Both the State and Federal Governments have recently started talking much less about local industry participation in the design and construction of our major resources projects, and more about the opportunities for locals to win supply and maintenance contracts over the 30 to 40 years lives of the projects.
When Premier Colin Barnett announced the go-ahead for Chevron’s Wheatstone LNG project in Parliament recently, he didn’t mention the levels of engineering, design and fabrication what would be performed for the $29billion project locally. Instead, he said the project would spend $17billion in Australia over the life of the project.
While we welcome government support for locals firms to win work during the operational phases of our big projects, this shouldn’t be seen as an alternative to designing and building the projects locally.
If local firms and workers are not involved in the design and construction of our major projects, it is difficult to see how the local economy is going to develop and retain the skills and capacity to perform maintenance work. Plus, if we endorse the offshoring of design and construction work, what is to stop our big resources companies offshoring maintenance and supply contracts too?

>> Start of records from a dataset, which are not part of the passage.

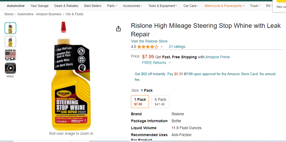
Task: Open Motorcycle & Powersports menu
Action: point(224,6)
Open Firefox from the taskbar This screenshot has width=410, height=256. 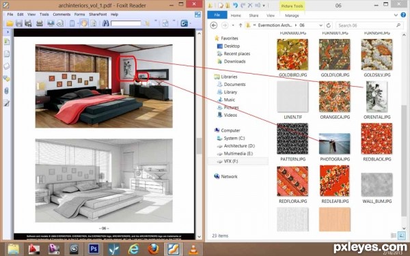point(153,248)
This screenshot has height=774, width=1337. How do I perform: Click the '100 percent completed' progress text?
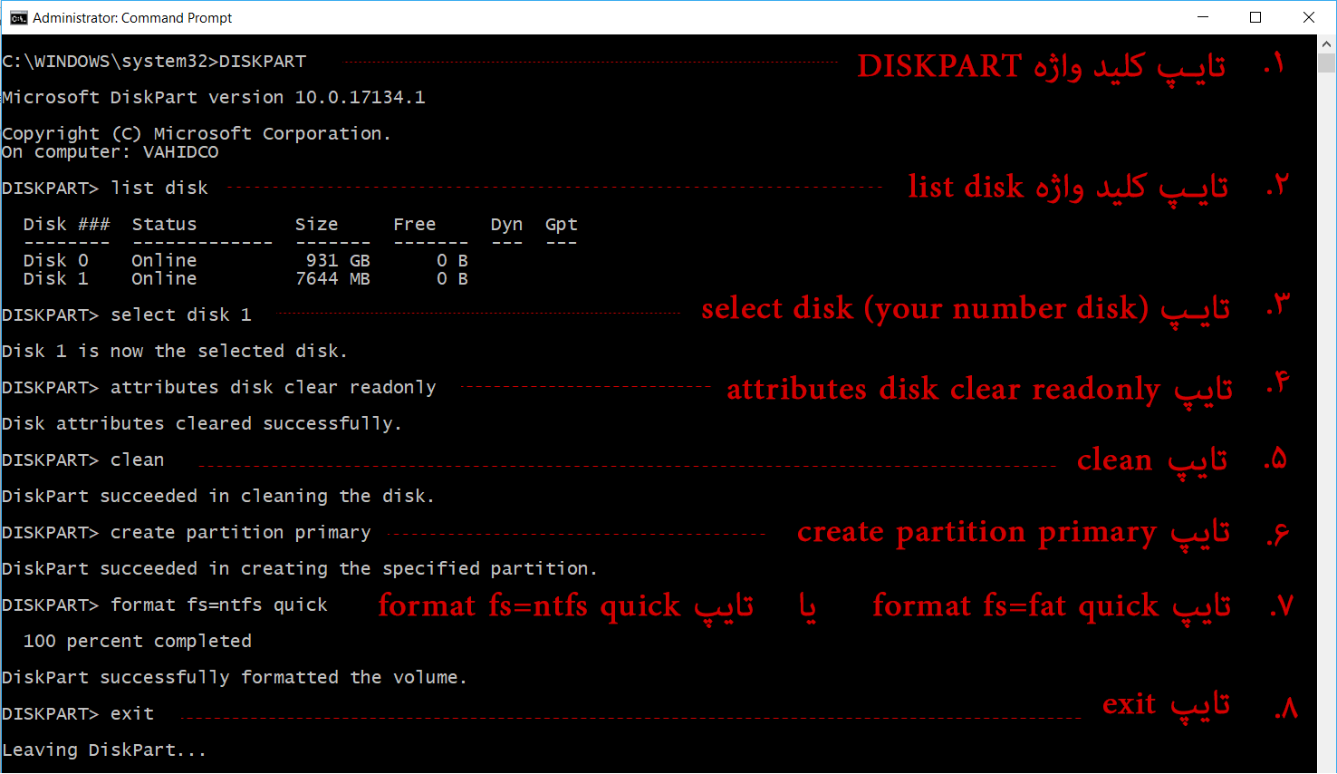pos(137,642)
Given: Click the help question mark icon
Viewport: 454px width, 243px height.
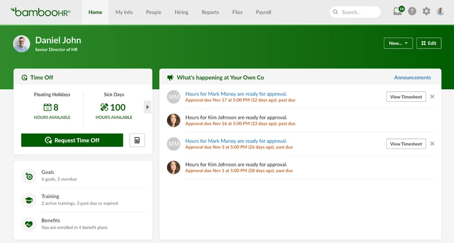Looking at the screenshot, I should [412, 12].
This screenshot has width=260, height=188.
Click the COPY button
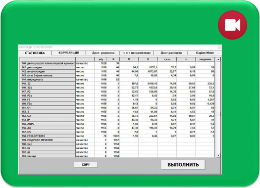(86, 165)
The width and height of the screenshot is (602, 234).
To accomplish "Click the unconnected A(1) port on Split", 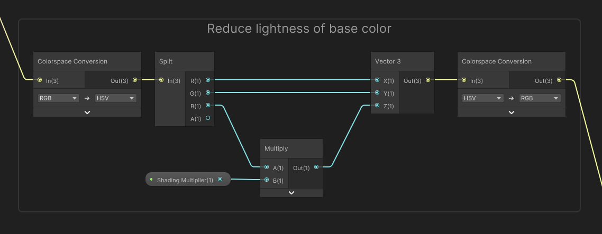I will [x=208, y=118].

When assessing the local benefits flowing from our major resources projects, we should place a high value on the level of skilled work the projects deliver locally. Will the projects develop our local workforce and the capacity of local businesses to create jobs beyond the resources construction boom, or won’t they? If not, what can we do to secure work that will deliver this lasting economic benefit?
Wheatstone and Gorgon were almost completely designed offshore. Gorgon has sourced more than 90 per cent of its fabricated steel offshore. Andrew Forrest’s FMG is getting every one of its 300 new railcars built in China. Using statistics that effectively count the wages, plane fares and meals of workers not even born yet as a part of “life cycle” project expenditure should not distract the community from the low levels of skilled local work flowing now.